[[ The records, beginning ]]
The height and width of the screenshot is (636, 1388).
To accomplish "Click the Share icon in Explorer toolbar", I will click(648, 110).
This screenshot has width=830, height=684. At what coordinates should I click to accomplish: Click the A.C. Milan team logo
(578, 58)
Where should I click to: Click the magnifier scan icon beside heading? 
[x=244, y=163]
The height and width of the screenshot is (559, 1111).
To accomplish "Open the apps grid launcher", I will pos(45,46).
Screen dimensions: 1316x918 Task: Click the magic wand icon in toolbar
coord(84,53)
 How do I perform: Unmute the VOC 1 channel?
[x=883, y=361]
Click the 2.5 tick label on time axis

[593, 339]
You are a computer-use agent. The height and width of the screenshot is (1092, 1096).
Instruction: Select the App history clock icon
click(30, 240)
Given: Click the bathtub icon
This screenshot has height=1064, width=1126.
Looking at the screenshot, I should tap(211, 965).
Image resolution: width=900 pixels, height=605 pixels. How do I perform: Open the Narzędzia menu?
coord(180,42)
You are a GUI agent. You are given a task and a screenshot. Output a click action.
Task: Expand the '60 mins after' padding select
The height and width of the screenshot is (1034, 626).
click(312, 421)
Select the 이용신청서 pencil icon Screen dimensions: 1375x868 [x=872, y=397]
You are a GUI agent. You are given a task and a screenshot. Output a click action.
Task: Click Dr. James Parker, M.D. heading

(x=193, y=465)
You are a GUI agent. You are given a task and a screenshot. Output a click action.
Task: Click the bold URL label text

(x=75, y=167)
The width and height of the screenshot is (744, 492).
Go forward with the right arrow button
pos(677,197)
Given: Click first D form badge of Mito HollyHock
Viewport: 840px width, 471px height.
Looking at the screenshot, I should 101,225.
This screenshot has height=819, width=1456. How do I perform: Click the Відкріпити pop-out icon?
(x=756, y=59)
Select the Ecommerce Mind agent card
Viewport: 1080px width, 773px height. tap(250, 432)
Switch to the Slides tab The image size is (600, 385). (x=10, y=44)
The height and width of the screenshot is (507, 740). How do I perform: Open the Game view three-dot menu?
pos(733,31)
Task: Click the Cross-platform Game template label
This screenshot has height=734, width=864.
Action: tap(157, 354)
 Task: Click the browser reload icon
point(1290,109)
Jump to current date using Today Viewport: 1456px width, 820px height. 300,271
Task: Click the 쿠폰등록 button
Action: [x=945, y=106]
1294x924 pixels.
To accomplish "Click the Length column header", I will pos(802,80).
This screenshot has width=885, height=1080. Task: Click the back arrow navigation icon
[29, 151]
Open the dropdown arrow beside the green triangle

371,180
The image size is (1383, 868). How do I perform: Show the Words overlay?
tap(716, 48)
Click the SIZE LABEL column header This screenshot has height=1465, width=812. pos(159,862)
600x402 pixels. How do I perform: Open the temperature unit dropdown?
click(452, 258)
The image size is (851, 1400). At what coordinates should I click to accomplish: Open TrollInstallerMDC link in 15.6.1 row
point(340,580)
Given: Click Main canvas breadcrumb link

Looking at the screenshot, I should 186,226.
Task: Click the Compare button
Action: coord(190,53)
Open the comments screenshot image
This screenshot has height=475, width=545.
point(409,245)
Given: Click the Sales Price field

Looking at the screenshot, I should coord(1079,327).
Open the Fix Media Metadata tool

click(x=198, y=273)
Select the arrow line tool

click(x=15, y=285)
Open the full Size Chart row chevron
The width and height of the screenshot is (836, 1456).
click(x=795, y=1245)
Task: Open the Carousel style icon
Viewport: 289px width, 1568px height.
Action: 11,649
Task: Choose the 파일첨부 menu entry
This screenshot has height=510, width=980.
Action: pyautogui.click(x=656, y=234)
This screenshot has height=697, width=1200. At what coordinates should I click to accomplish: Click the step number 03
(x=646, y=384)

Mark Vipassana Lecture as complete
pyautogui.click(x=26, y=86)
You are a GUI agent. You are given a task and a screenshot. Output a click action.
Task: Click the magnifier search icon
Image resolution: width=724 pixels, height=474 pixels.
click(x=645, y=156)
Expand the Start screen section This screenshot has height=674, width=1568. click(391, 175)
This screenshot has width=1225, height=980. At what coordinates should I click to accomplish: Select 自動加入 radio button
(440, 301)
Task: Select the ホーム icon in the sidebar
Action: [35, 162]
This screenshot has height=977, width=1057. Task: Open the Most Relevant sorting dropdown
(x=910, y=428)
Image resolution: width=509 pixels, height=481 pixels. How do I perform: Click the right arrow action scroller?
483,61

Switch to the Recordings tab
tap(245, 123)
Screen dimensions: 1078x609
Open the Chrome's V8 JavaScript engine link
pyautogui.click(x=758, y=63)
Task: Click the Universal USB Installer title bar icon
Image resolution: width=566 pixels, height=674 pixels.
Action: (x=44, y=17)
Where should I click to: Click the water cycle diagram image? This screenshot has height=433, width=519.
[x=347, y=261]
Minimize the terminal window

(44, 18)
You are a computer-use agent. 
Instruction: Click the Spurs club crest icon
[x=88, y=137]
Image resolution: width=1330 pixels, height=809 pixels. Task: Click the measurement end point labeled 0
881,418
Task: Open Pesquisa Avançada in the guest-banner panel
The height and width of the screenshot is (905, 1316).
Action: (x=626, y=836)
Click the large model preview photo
[[ The records, end ]]
> **What you are asked to do**:
Using the entries above, return each line in which the word "header" occurs.

> **Response**:
To accomplish "Click the Length column header", I will pos(802,80).
Click the SIZE LABEL column header This screenshot has height=1465, width=812. pos(159,862)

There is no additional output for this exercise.